Tate acquires Martin Parr photobooks collection
- 11 September 2017
Tate has acquired Martin Parr's world-renowned collection of over 12,000 photobooks with support from Art Fund.
Built up over 25 years, the collection covers an unprecedented range of subjects, geographies and types of photographic practice, including many of the most iconic volumes in the history of photography.
The 'photobook' is one of the most important ways that photographers present and share their work. Showing a number of images in a carefully selected order around a particular theme, these volumes are historical documents, communication tools, and works of art in their own right. Parr’s collection reflects the full scope of this medium, from exquisitely printed portfolios by renowned photographers like Hans Bellmer, Nobuyoshi Araki and Robert Frank, to self-published amateur work and mass-produced commercial books.
The acquisition of the collection marks a significant step forward in Tate’s ongoing commitment to photography. In recent years, photographs have become more fully integrated into displays and exhibitions across all Tate’s galleries, reflecting the medium’s ever more important role in contemporary artistic practices and international visual culture.

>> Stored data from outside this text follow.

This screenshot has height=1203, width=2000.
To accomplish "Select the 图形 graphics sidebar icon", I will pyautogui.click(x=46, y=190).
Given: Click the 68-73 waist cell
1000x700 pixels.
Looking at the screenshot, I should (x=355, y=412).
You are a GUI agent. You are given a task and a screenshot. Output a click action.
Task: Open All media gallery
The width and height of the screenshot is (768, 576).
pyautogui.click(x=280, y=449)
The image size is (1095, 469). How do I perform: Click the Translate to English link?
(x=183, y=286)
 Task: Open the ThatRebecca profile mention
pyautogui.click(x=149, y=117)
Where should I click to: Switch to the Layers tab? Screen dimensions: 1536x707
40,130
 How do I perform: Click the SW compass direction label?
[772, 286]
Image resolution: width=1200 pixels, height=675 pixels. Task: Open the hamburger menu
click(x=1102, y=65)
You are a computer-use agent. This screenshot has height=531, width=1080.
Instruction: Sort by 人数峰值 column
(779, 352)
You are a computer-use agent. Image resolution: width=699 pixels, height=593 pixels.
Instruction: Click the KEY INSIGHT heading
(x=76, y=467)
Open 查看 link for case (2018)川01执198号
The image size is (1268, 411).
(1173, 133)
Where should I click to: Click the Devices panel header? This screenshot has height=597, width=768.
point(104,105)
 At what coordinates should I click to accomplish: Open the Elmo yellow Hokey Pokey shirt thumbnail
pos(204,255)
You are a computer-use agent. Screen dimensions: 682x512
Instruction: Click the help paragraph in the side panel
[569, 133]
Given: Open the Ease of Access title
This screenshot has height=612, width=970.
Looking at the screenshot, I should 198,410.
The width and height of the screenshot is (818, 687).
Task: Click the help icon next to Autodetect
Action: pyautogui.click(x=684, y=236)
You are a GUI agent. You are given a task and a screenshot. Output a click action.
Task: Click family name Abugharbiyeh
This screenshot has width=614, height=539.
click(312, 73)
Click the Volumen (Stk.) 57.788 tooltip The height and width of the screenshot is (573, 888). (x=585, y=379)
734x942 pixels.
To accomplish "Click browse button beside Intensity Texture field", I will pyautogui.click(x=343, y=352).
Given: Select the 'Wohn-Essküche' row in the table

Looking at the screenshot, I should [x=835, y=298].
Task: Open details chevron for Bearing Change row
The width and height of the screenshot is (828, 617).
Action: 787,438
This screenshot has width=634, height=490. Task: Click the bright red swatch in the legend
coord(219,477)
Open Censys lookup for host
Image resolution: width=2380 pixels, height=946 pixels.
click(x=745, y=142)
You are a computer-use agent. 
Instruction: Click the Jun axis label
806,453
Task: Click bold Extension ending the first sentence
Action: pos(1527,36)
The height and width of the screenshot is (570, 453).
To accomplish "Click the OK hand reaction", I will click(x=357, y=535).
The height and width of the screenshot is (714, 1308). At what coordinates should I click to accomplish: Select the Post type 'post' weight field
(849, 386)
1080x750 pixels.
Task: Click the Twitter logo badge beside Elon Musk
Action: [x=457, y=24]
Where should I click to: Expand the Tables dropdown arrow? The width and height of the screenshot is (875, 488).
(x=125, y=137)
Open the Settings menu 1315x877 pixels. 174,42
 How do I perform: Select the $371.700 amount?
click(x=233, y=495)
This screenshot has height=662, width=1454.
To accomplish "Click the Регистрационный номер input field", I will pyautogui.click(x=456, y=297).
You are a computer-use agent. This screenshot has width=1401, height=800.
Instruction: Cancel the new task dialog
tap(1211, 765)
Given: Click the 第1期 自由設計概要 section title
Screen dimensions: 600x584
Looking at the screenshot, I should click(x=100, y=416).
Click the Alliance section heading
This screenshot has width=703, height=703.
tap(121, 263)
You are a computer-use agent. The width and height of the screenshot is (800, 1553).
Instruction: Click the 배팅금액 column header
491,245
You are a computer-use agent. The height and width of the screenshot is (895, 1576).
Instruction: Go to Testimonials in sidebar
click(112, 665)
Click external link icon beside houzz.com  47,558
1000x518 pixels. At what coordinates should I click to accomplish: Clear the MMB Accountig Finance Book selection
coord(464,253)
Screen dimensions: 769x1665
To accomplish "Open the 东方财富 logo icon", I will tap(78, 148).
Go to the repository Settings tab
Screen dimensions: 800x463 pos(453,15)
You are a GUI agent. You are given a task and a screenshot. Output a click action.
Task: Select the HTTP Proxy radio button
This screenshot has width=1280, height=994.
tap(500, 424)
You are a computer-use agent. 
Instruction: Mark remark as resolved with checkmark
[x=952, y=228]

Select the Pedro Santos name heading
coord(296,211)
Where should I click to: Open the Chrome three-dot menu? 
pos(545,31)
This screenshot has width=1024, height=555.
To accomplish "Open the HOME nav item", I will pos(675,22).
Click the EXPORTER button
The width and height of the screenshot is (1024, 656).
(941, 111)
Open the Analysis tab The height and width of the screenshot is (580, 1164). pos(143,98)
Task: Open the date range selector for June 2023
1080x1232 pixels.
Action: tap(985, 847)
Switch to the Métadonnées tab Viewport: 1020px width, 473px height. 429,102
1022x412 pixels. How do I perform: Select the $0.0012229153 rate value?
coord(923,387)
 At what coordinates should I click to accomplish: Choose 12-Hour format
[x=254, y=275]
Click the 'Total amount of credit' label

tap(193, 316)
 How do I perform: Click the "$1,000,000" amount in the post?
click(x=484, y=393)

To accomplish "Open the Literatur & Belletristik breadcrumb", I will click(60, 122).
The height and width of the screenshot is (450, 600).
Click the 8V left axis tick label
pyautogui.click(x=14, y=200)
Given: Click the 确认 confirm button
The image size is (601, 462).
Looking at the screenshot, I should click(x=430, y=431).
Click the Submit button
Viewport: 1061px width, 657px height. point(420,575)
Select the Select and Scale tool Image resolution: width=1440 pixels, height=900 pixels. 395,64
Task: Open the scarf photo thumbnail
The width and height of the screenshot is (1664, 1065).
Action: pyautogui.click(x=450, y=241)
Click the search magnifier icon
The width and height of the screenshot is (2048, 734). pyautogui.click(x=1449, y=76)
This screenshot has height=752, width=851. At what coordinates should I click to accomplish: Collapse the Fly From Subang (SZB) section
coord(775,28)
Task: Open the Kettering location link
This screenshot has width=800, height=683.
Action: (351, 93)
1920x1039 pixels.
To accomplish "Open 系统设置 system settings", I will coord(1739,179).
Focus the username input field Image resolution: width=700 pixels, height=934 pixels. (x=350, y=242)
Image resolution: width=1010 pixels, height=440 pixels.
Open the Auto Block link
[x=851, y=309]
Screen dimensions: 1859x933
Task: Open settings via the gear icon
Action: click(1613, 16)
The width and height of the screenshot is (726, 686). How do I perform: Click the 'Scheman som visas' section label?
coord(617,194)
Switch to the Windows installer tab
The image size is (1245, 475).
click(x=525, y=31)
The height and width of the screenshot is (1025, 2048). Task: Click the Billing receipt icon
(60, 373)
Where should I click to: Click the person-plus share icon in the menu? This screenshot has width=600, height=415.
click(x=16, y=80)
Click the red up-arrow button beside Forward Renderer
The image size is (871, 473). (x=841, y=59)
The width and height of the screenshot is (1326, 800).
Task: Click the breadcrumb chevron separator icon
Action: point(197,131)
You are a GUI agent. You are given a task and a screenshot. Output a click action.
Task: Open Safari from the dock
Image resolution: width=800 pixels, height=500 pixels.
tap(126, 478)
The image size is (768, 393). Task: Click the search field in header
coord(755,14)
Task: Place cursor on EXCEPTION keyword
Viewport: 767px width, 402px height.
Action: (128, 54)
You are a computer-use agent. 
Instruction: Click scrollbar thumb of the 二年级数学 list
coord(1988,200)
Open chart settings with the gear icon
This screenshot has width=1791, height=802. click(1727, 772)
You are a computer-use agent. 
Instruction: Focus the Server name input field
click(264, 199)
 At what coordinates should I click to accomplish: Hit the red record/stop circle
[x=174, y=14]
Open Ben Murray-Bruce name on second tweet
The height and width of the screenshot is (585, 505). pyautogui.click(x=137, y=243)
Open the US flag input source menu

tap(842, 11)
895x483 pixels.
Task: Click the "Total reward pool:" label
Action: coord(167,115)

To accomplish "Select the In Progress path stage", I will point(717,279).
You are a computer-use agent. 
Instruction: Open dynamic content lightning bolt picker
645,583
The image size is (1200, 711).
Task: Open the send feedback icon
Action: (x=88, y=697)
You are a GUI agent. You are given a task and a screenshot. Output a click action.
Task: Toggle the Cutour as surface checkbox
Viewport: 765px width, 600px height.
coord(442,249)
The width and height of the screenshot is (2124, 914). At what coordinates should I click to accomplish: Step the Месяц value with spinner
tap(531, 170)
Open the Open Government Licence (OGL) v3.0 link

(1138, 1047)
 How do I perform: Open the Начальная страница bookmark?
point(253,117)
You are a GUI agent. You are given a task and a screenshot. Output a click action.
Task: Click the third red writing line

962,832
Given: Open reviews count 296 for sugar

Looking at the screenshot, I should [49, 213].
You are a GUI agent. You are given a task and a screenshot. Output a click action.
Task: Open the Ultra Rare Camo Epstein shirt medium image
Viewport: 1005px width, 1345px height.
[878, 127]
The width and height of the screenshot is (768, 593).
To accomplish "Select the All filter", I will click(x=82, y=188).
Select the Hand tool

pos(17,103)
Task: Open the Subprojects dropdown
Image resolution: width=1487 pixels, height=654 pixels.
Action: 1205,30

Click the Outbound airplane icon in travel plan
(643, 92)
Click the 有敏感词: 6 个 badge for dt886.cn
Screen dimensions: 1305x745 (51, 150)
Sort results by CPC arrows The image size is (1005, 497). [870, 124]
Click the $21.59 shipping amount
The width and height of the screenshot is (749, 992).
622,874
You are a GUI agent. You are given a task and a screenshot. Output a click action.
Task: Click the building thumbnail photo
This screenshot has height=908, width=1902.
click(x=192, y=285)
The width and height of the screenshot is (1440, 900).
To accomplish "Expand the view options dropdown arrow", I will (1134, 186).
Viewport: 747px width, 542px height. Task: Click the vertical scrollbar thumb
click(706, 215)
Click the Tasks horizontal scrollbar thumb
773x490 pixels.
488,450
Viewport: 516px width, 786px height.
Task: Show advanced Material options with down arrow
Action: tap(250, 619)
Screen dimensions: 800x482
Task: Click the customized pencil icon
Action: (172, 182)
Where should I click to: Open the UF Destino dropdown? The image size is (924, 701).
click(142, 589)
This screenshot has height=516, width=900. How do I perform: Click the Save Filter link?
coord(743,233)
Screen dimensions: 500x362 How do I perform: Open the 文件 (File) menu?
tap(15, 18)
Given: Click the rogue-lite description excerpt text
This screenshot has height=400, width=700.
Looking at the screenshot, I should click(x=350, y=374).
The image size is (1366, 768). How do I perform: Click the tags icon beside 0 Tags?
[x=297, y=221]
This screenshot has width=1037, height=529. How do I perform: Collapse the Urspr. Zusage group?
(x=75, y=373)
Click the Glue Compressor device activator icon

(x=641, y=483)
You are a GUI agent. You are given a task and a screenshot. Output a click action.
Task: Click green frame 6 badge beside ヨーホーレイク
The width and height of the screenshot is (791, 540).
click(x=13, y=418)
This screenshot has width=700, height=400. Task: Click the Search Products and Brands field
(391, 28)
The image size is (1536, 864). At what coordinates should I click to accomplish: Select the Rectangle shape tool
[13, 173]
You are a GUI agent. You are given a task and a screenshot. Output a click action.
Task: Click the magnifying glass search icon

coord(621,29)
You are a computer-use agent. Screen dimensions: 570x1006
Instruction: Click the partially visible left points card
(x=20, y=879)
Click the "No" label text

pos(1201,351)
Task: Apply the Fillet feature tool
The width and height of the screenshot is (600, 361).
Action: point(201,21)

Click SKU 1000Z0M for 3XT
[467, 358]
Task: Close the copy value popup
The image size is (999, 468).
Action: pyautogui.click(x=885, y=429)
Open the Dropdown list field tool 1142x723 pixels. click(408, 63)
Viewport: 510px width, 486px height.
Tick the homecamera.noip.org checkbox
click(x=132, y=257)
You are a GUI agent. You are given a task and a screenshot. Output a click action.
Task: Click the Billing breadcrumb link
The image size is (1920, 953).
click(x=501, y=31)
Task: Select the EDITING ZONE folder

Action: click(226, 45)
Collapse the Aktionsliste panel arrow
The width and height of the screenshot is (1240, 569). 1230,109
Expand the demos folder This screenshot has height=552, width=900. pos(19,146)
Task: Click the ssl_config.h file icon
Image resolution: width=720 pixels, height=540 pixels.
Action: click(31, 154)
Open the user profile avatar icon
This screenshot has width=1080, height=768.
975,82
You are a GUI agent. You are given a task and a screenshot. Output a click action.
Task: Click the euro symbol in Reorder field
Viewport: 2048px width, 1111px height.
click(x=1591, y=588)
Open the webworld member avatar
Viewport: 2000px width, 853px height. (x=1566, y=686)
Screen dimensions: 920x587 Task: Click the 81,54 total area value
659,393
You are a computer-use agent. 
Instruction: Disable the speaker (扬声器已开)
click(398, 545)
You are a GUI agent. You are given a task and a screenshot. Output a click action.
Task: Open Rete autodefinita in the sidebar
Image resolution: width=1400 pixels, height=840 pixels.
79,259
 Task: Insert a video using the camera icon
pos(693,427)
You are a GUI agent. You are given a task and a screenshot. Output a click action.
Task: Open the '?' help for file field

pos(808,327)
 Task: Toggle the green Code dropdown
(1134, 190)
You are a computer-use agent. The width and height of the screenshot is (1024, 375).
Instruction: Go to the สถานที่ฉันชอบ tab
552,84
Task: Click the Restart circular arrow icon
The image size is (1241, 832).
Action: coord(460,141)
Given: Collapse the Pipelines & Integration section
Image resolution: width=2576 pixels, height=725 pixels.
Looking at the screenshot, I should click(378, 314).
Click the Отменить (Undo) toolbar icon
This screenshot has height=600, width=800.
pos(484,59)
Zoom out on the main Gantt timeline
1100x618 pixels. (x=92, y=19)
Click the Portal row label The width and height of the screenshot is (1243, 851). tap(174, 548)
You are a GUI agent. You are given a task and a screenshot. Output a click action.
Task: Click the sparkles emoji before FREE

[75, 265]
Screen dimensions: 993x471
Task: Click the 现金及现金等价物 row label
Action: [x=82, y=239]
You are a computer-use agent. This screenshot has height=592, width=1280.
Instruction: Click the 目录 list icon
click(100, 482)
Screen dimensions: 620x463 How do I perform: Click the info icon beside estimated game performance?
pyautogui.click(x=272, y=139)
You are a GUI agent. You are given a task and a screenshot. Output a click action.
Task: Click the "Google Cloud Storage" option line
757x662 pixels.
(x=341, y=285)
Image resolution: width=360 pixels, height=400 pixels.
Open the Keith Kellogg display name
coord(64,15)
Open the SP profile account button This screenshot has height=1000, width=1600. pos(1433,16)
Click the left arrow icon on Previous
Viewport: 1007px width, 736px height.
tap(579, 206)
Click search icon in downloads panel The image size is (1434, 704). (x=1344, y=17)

Stephen Deuchar, Director, Art Fund, said: 'Martin Parr is a pivotal figure in the world of photography and a greatly admired artist, so our trustees are really thrilled to be helping Tate acquire this unique and exceptionally important collection of photobooks, assembled across so many years and of such diverse origins. It’s a major acquisition which we think will help underpin Tate’s growing status as a centre for the study and enjoyment of world photography.'
The collection has been part gifted by Martin Parr and acquired by Tate with the generous support of the LUMA Foundation, with further contributions from Art Fund, Tate Americas Foundation, Tate Members, and Tate’s acquisition committees focused on photography, Asia Pacific, Russia and Eastern Europe, Latin America, and the Middle East and North Africa.
A changing selection of the books will be incorporated into displays and exhibitions at Tate’s galleries, while the collection as a whole will be catalogued and made available to the public through the reading room at Tate Britain.